The study was supported by grants from the U.S. National Institutes of Health, the German Research Foundation, the German Federal Ministry of Education and Research, and the Dr. Robert Pfleger Foundation. Woolf is an advisor to and holds stock in Solace Pharmaceuticals, a company that has licensed these findings for potential drug development.

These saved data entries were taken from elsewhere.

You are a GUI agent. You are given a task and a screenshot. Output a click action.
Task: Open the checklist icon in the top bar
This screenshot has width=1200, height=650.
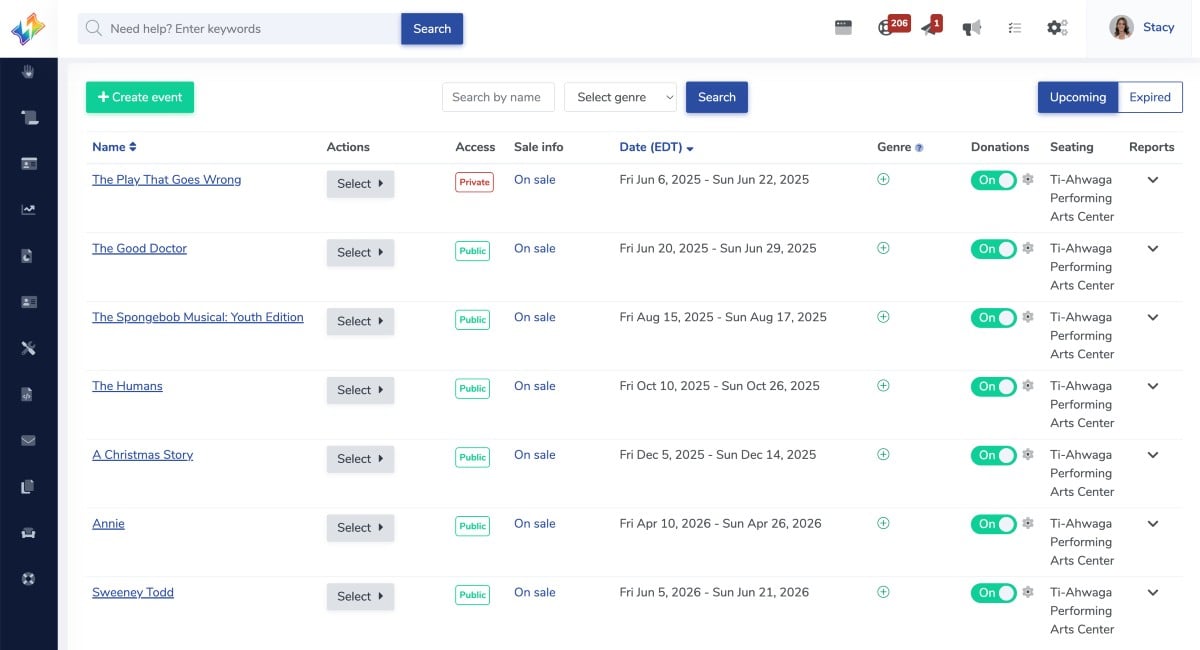tap(1014, 28)
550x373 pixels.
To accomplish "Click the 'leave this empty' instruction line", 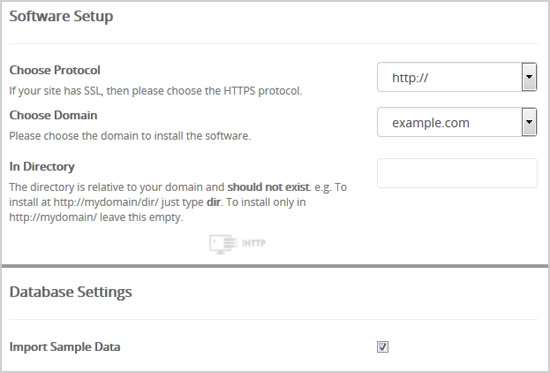I will pos(96,218).
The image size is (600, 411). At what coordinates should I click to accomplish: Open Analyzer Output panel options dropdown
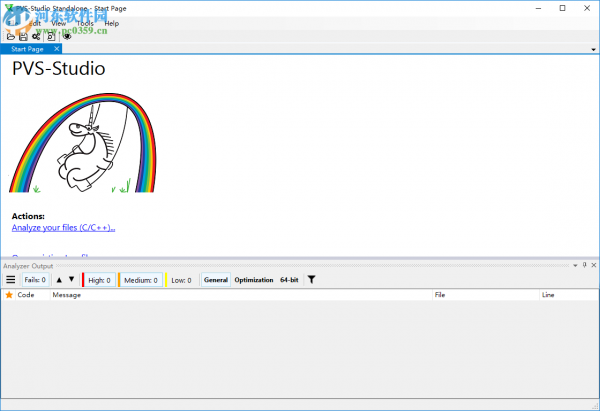coord(575,266)
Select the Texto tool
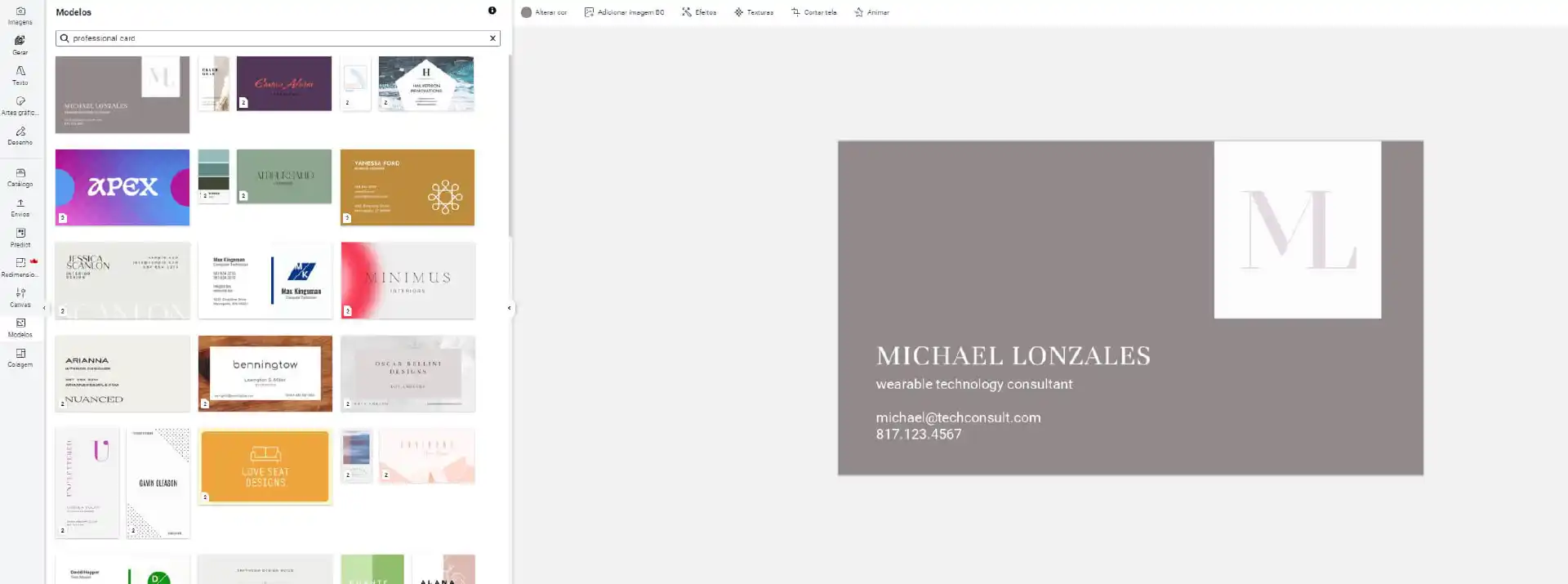 [20, 75]
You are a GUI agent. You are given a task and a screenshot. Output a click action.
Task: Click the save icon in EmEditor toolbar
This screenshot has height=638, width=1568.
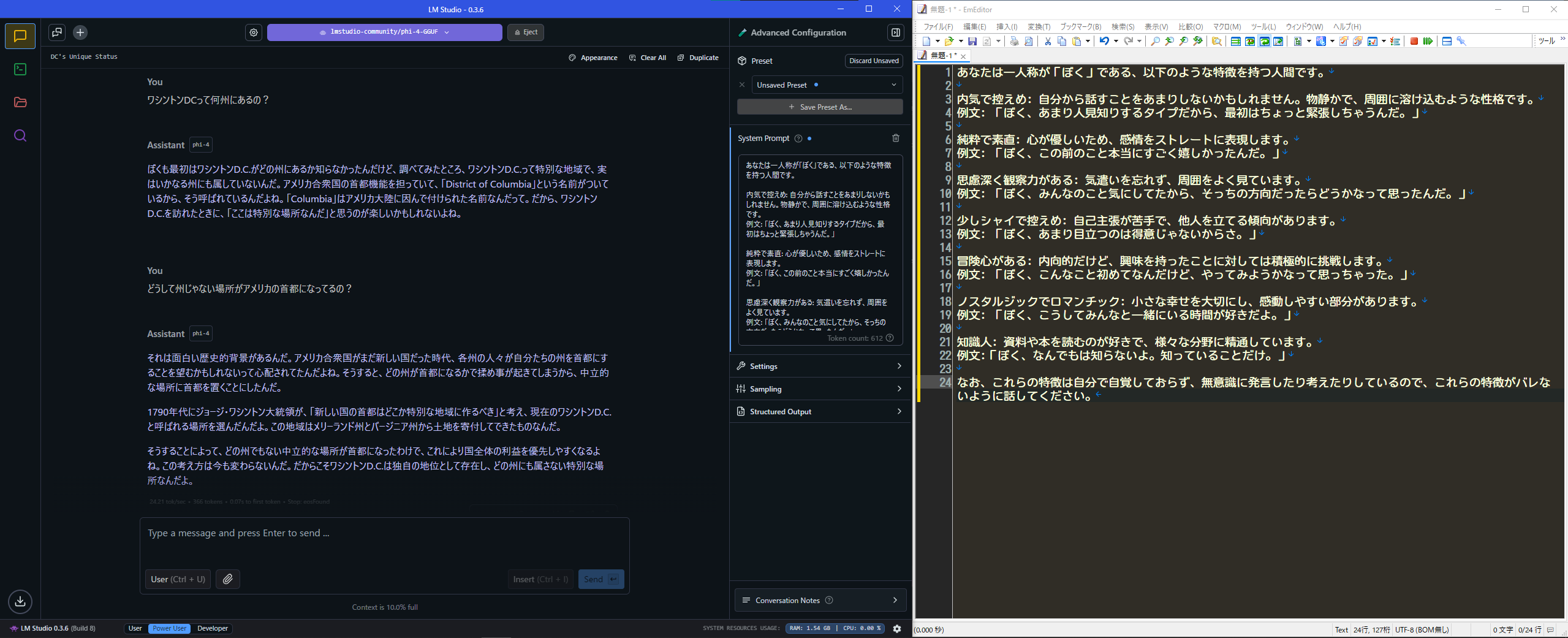coord(972,42)
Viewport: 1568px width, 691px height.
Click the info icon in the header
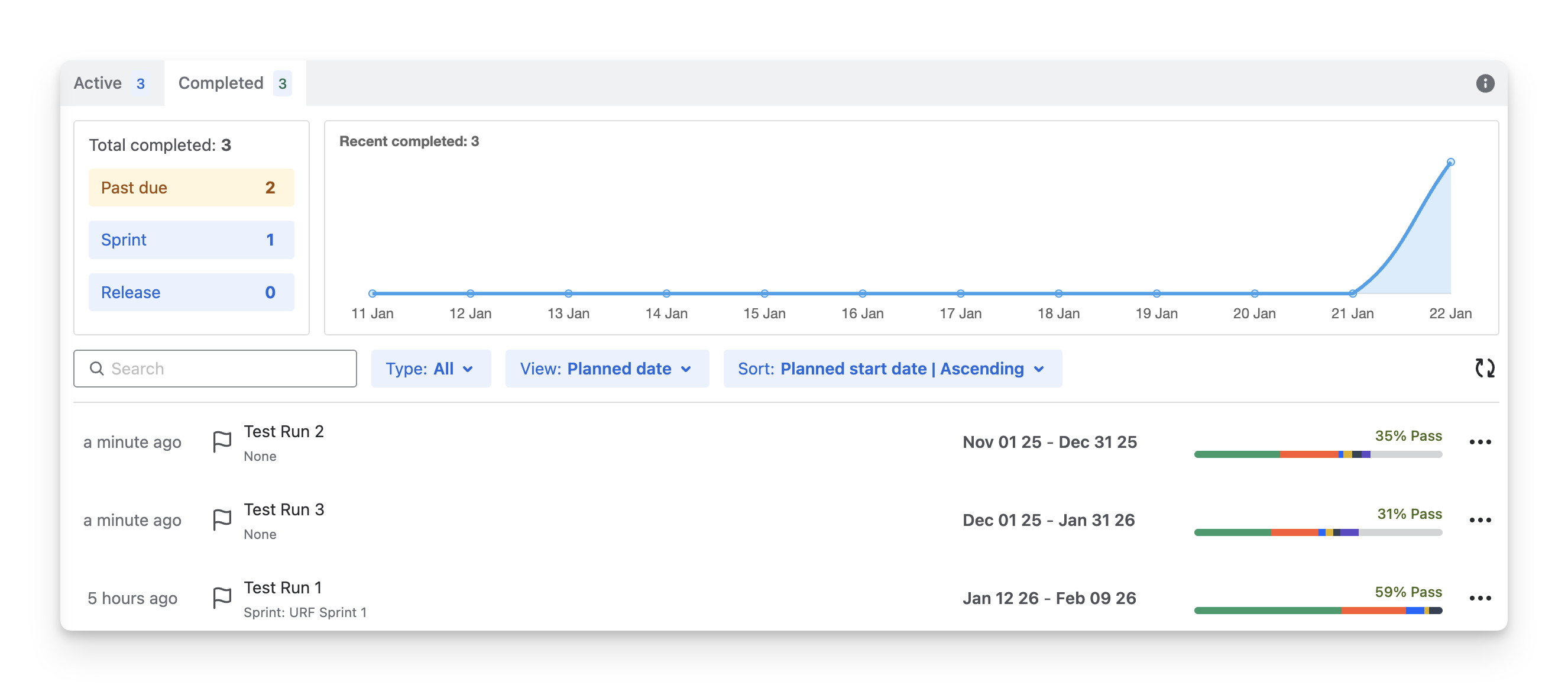(x=1485, y=83)
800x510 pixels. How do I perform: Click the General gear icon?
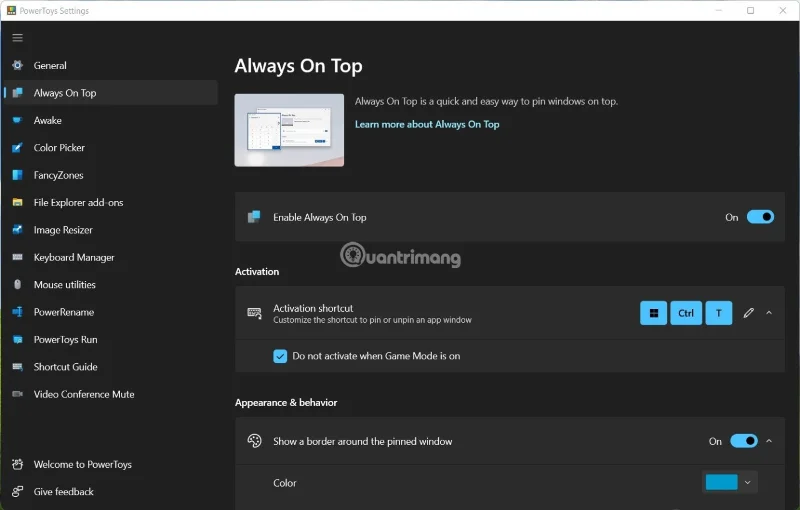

The co-first authors of the Nature Medicine report are Irmgard Tegeder, MD, and Michael Costigan, PhD, of the MGH Department of Anesthesia and Critical Care. Other co-authors are Robert Griffin, Joachim Scholz, Andrew Allchorne, Alexander Binshtok, and Steven Atlas of MGH; Andrea Abele, Helmut Schmidt, Corina Ehnert, Claudiu Marian, Jan Adolph, Jorn Lotsch, and Gerd Geisslinger of the Institute for Clinical Pharmacology, Frankfurt, Germany; Inna Belfer, Jemiel Nejim, Tianxia Wu, David Goldman, and Mitchell Max, of the U.S. National Institutes of Health; Luda Diatchenko, Swetha Sama and William Maixner, University of North Carolina; William Carlezon and Aram Parsegian, McLean Hospital, and Roger Fillingim, University of Florida College of Dentistry.
Massachusetts General Hospital, established in 1811, is the original and largest teaching hospital of Harvard Medical School. The MGH conducts the largest hospital-based research program in the United States, with an annual research budget of nearly $500 million and major research centers in AIDS, cardiovascular research, cancer, computational and integrative biology, cutaneous biology, human genetics, medical imaging, neurodegenerative disorders, regenerative medicine, transplantation biology and photomedicine. MGH and Brigham and Women's Hospital are founding members of Partners HealthCare System, a Boston-based integrated health care delivery system.